Hi, my boyfriend was trying to pick me up from my house this morning, and I was asleep. As a result he ended up waiting outside of my house for a few hours in his car. A neighbor called the police, and the police came, questioned him, and searched his car without his permission or any reasonable suspiscion. When he inquired as to the legality of the search, the officer in question responded by saying something like "Where did you hear that? CSI?" They searched the front of his car, including the glove compartments, completely without his permission. We went to the police department shortly thereafter and filed a complaint (which, unfortunately, was with one of the officers present at the incident).
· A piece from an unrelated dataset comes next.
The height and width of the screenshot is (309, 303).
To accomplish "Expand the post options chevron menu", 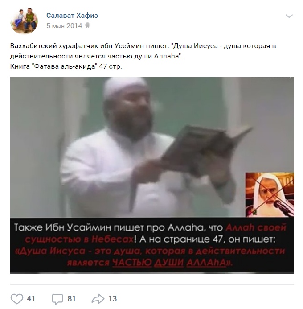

And have to return in a few hours to formally sign it or something like that. My question is, is there any other action we can take? Or should we just leave it at the complaint?
 


ENASNI

Senior Member
Well

dantea28 said:
What is the name of your state? New Jersey

Hi, my boyfriend was trying to pick me up from my house this morning, and I was asleep. As a result he ended up waiting outside of my house for a few hours in his car. A neighbor called the police, and the police came, questioned him, and searched his car without his permission or any reasonable suspiscion. When he inquired as to the legality of the search, the officer in question responded by saying something like "Where did you hear that? CSI?" They searched the front of his car, including the glove compartments, completely without his permission. We went to the police department shortly thereafter and filed a complaint (which, unfortunately, was with one of the officers present at the incident). And have to return in a few hours to formally sign it or something like that. My question is, is there any other action we can take? Or should we just leave it at the complaint?
I Would leave it.. Neighbor was nervous... thought your boyfriend was casing the joint... that was the reasonable suspicion..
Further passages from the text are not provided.